» YOUR INSTRUCTIONS:
Copy the lines below verbatim, starting at the line with "Click the hamburger menu icon" and continuing through the final line, with both of those lines included.

§ §

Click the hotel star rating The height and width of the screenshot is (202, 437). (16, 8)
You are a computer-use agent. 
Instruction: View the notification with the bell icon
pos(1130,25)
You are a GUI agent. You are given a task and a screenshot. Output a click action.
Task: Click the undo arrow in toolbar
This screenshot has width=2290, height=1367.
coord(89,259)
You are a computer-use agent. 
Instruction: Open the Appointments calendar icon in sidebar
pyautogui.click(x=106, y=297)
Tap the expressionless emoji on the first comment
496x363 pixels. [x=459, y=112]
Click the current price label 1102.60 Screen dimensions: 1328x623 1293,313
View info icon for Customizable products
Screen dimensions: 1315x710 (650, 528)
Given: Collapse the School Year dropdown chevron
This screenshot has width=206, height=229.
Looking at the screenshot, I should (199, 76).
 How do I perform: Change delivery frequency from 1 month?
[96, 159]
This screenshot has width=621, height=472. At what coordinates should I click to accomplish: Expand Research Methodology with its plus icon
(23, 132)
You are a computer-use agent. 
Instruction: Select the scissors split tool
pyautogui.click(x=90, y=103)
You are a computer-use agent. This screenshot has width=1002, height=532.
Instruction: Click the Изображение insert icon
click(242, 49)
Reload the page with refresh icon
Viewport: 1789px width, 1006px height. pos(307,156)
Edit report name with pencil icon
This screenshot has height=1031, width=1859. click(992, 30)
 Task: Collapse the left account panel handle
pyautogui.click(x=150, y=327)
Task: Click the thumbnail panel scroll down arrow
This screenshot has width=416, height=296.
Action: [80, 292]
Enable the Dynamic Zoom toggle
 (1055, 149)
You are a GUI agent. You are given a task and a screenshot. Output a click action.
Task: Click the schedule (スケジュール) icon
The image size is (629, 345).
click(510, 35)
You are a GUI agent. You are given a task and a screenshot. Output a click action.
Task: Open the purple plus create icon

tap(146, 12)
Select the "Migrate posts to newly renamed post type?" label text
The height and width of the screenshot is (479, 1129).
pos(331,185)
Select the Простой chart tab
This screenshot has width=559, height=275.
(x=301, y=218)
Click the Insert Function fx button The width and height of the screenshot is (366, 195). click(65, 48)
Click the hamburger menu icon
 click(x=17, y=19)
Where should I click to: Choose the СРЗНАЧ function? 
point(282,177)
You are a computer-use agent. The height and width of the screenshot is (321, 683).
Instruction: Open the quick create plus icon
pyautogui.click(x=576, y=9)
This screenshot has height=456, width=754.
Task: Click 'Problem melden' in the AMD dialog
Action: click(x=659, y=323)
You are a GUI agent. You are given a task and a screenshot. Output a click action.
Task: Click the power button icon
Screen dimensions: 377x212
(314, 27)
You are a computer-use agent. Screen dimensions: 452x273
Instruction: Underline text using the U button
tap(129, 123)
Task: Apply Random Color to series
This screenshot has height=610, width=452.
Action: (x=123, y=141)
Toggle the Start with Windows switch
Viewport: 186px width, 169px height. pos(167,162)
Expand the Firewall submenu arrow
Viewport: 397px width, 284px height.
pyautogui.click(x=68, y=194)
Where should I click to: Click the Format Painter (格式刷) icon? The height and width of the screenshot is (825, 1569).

§ §

» THE SOLUTION:
Click the hamburger menu icon
 click(x=17, y=19)
Where should I click to: Choose the СРЗНАЧ function? 
point(282,177)
You are a computer-use agent. The height and width of the screenshot is (321, 683).
Instruction: Open the quick create plus icon
pyautogui.click(x=576, y=9)
This screenshot has height=456, width=754.
Task: Click 'Problem melden' in the AMD dialog
Action: click(x=659, y=323)
You are a GUI agent. You are given a task and a screenshot. Output a click action.
Task: Click the power button icon
Screen dimensions: 377x212
(314, 27)
You are a computer-use agent. Screen dimensions: 452x273
Instruction: Underline text using the U button
tap(129, 123)
Task: Apply Random Color to series
This screenshot has height=610, width=452.
Action: (x=123, y=141)
Toggle the Start with Windows switch
Viewport: 186px width, 169px height. pos(167,162)
Expand the Firewall submenu arrow
Viewport: 397px width, 284px height.
pyautogui.click(x=68, y=194)
Where should I click to: Click the Format Painter (格式刷) icon? The height and width of the screenshot is (825, 1569).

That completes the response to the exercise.